→ **Work task**: As soon as the line containing "バロー懸賞 (37, 2084)" appears, copy it and every following line word for word until the records end.

→ **Source data**:
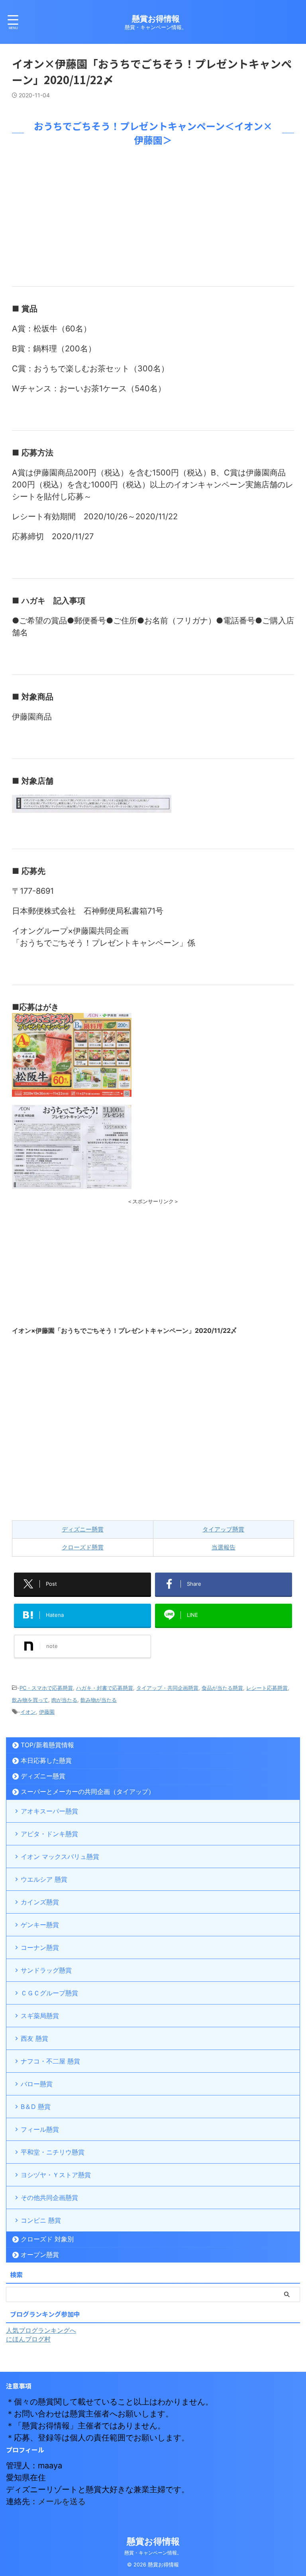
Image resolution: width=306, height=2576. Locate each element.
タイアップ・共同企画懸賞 (167, 1688)
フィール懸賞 (40, 2129)
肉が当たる (64, 1700)
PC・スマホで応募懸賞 (46, 1688)
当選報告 (223, 1547)
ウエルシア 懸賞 (44, 1879)
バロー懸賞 (37, 2084)
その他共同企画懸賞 (49, 2198)
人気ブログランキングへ (41, 2330)
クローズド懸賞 (83, 1547)
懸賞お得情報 (156, 19)
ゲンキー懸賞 (40, 1925)
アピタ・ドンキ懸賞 (49, 1834)
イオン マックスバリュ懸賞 (60, 1857)
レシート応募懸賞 (267, 1688)
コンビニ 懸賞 (41, 2220)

→ **The completed task**:
バロー懸賞 (37, 2084)
その他共同企画懸賞 (49, 2198)
人気ブログランキングへ (41, 2330)
クローズド懸賞 (83, 1547)
懸賞お得情報 (156, 19)
ゲンキー懸賞 (40, 1925)
アピタ・ドンキ懸賞 (49, 1834)
イオン マックスバリュ懸賞 (60, 1857)
レシート応募懸賞 (267, 1688)
コンビニ 懸賞 (41, 2220)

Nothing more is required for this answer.